Ceftazidime-Avibactam Activity Against Gram-Negative Bacteria From Bloodstream Infections

Monday, April 18, 2022

7:00 AM – 8:00 AM US CST

First Author(s)

Helio Sader, MD, PhD, FIDSA

Senior Director
JMI Laboratories, Inc.
North Liberty, IA

Disclosure information not submitted.

Slides and Audio

Co-Author(s)

MC

Mariana Castanheira, PhD

CSO
JMI Laboratories
North Liberty, Iowa, United States

Disclosure information not submitted.
RM

Rodrigo Mendes, PhD

Director
JMI Laboratories
North Liberty, Iowa, United States

Disclosure information not submitted.

Title: Ceftazidime-Avibactam Activity against Gram-Negative Bacteria from Bloodstream Infections

Background:
The most significant changes in the etiology of bloodstream infections (BSIs) in recent years has been the resistance patterns of Gram-negative bacteria (GNB). We evaluated the antimicrobial susceptibility of GNB causing BSI in United States (US) hospitals.

Methods:
3,951 GNB, including 3,529 Enterobacterales (ENT), 360 P. aeruginosa (PSA) and 62 A. baumannii (ACB) isolates, were consecutively collected (1/patient) from patients with BSI in 72 US medical centers in 2019-2020. Isolates were susceptibility tested by broth microdilution method in a monitoring laboratory. Beta-lactamase screening was performed by whole genome sequencing on ENT with decreased susceptibility to broad-spectrum cephalosporins.

Results:
The most active agents against ENT were ceftazidime-avibactam (CAZ-AVI; 99.9% susceptible [S]), meropenem-vaborbactam (MEM-VAB; 99.8%S), amikacin (AMK, 99.4%S) and MEM (99.1%S). CAZ-AVI retained potent activity against ESBL producers (n=364; 98.9%S) and multidrug-resistant (MDR) ENT (n=270; 98.1%S).
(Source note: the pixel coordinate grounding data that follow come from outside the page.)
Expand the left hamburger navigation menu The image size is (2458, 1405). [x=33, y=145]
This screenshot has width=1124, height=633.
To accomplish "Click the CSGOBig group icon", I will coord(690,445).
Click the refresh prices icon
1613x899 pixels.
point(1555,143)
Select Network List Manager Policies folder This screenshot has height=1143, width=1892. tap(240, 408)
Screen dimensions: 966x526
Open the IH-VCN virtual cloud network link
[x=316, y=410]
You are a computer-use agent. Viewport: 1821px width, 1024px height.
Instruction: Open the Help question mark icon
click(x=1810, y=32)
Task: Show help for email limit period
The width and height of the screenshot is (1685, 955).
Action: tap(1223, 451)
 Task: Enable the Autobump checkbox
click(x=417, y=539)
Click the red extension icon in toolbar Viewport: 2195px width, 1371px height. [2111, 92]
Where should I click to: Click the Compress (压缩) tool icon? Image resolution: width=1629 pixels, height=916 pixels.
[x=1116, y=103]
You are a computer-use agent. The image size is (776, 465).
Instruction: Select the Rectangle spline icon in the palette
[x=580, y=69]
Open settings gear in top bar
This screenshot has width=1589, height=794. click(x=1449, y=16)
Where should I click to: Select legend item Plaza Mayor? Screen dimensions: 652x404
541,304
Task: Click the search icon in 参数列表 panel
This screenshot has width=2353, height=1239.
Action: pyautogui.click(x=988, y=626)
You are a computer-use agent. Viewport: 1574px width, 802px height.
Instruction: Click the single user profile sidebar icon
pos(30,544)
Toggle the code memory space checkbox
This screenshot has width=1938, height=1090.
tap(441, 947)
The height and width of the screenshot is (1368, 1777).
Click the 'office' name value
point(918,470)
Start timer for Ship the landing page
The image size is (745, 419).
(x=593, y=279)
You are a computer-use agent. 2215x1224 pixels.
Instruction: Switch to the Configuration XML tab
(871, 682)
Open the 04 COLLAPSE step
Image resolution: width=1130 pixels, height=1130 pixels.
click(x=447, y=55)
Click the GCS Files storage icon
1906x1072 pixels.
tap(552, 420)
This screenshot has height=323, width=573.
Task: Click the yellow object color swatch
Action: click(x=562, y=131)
ENT susceptibility to piperacillin-tazobactam (PIP-TAZ), ceftriaxone and levofloxacin were 92.2%, 83.5% and 79.1%, respectively. Ceftolozane-tazobactam (C-T) was active against 95.5% of ENT, but showed limited activity against ESBL producers (84.1%S), MDR ENT (68.9%S) and E. cloacae (n=318; 85.8%S). Only 5 ENT isolates (0.14%) were CAZ-AVI-R, 4 NDM producers and a K. pneumoniae isolate carrying blaKPC-2-like with a mutation in the Ω-loop region of the KPC protein. An ESBL gene was identified in 10.3% of ENT and 46.2% of them had >=2 ESBL genes. The most common ESBL was CTX-M-type (n=327; 89.8% of ESBL producers), mainly CTX-M-15 (n=250), followed by OXA-1/30 (n=163; 44.8% of ESBL producers). CAZ-AVI (96.4%S) and C-T (97.2%S) were the most active beta-lactams against PSA and retained activity against MEM-non-S PSA (77.6% and 79.6% S to CAZ-AVI and C-T, respectively). PSA susceptibility to PIP-TAZ, MEM and cefepime was 85.0%, 86.4% and 88.9%, respectively. Half of C-T-non-S PSA isolates were CAZ-AVI-S and 61.5% of CAZ-AVI-non-S PSA isolates were C-T-S. ACB susceptibility to PIP-TAZ, MEM and AMK were 67.2%, 85.5% and 91.9%, respectively.

Conclusions:
CAZ-AVI showed potent in vitro activity and broad spectrum against ENT (99.9%S) and PSA (96.4%) isolated from patients with BSI from US hospitals.